* _Your instructions_:
Copy the data that appears below exactly. Drop the pictures.

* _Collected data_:
══════════
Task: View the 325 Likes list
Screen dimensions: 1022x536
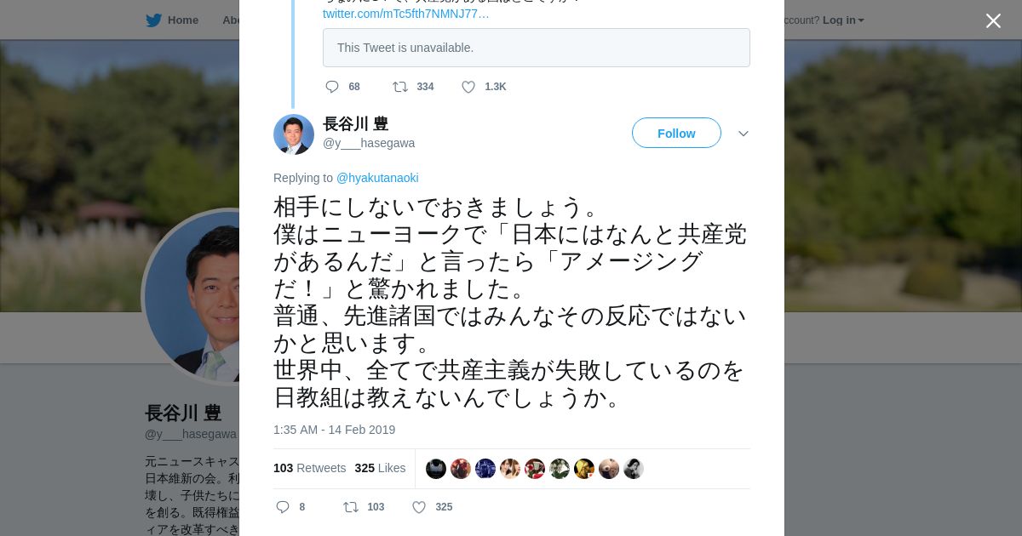Action: 380,468
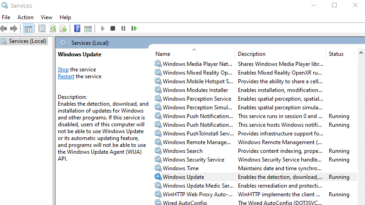Click the Restart Service toolbar icon
Image resolution: width=365 pixels, height=205 pixels.
point(134,28)
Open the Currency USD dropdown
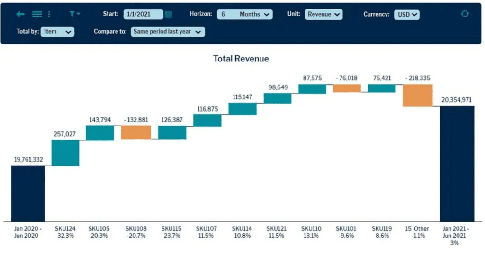 [407, 15]
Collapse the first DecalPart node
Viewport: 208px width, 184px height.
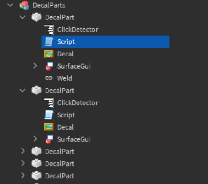point(22,17)
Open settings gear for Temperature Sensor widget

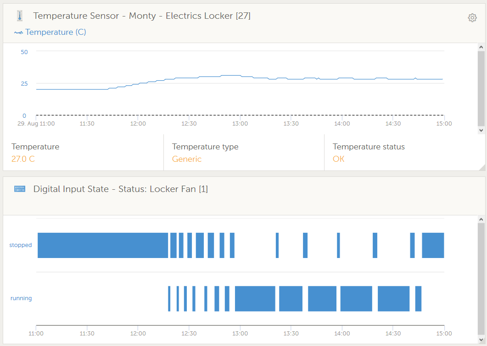472,18
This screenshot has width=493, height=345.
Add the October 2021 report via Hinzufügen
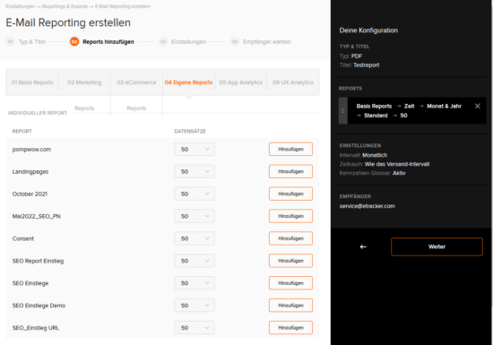tap(290, 194)
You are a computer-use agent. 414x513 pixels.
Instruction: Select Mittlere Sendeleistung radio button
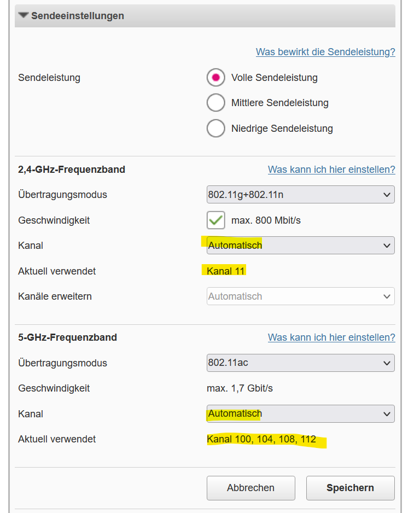216,103
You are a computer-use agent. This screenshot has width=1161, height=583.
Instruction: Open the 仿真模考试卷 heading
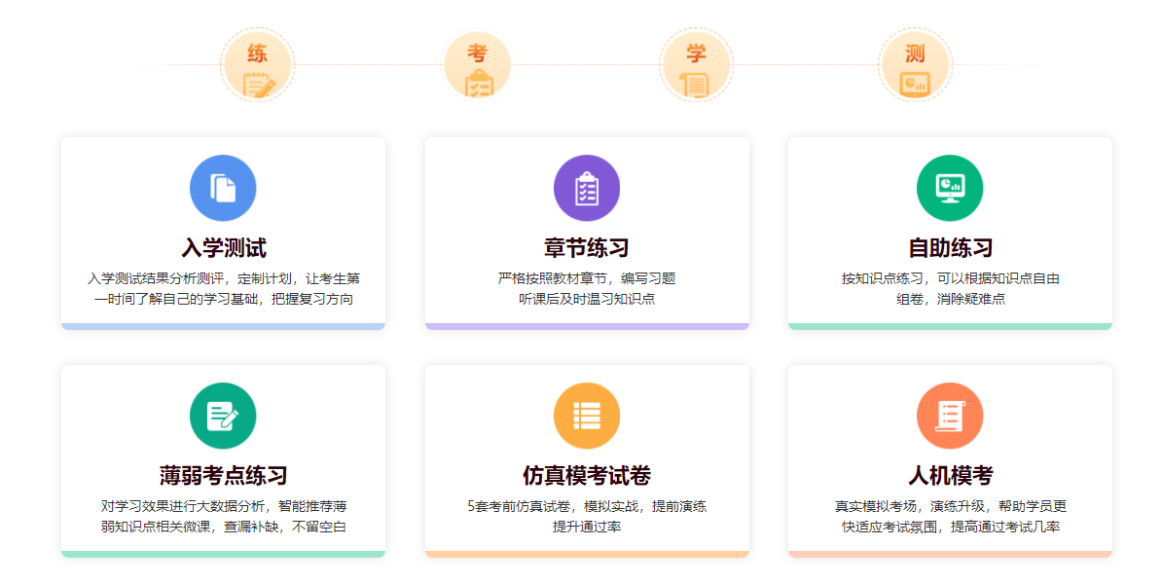pos(586,476)
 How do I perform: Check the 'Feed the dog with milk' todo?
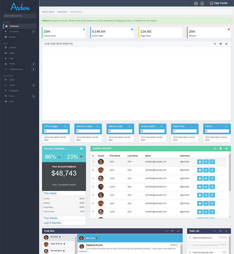coord(190,252)
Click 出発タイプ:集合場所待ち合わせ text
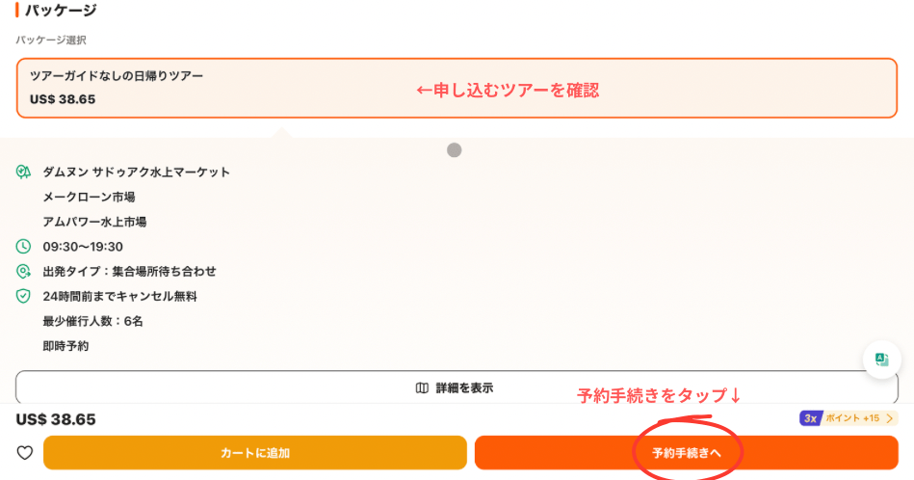This screenshot has height=480, width=914. [x=129, y=271]
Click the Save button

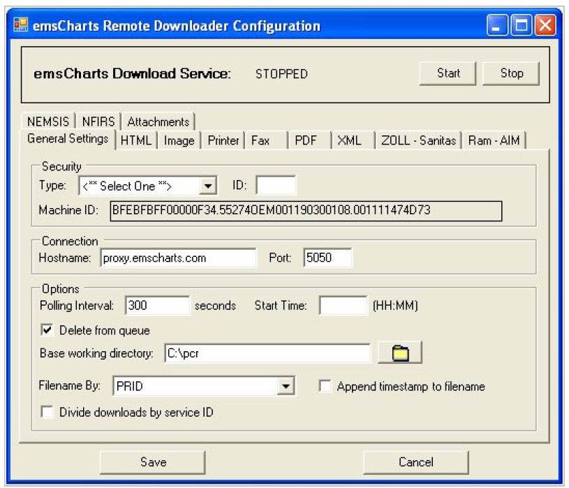pyautogui.click(x=152, y=462)
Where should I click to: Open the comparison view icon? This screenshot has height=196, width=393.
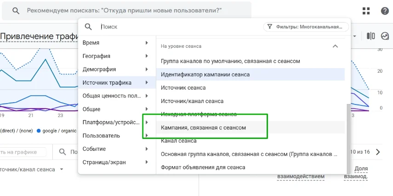click(x=371, y=36)
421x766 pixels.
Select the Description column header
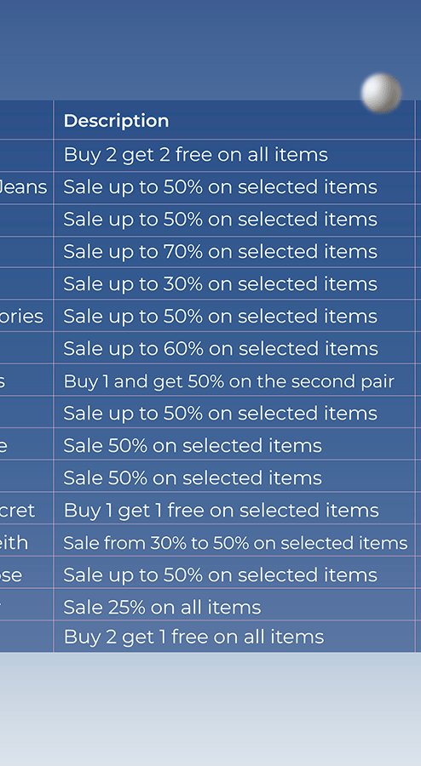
══════════
* _Task answer_:
Task: View the 325 Likes list
Screen dimensions: 1022x536
Action: 380,468
Click the Restart Service toolbar icon
Image resolution: width=365 pixels, height=205 pixels.
point(134,28)
Open the Currency USD dropdown
 [407, 15]
Collapse the first DecalPart node
Viewport: 208px width, 184px height.
point(22,17)
Open settings gear for Temperature Sensor widget

472,18
This screenshot has width=493, height=345.
Add the October 2021 report via Hinzufügen
tap(290, 194)
You are a computer-use agent. 414x513 pixels.
Instruction: Select Mittlere Sendeleistung radio button
216,103
You are a computer-use agent. This screenshot has width=1161, height=583.
Instruction: Open the 仿真模考试卷 heading
pos(586,476)
 How do I perform: Check the 'Feed the dog with milk' todo?
coord(190,252)
Click 出発タイプ:集合場所待ち合わせ text
This screenshot has height=480, width=914. [x=129, y=271]
Click the Save button

pyautogui.click(x=152, y=462)
Where should I click to: Open the comparison view icon? This screenshot has height=196, width=393.
click(x=371, y=36)
421x766 pixels.
Select the Description column header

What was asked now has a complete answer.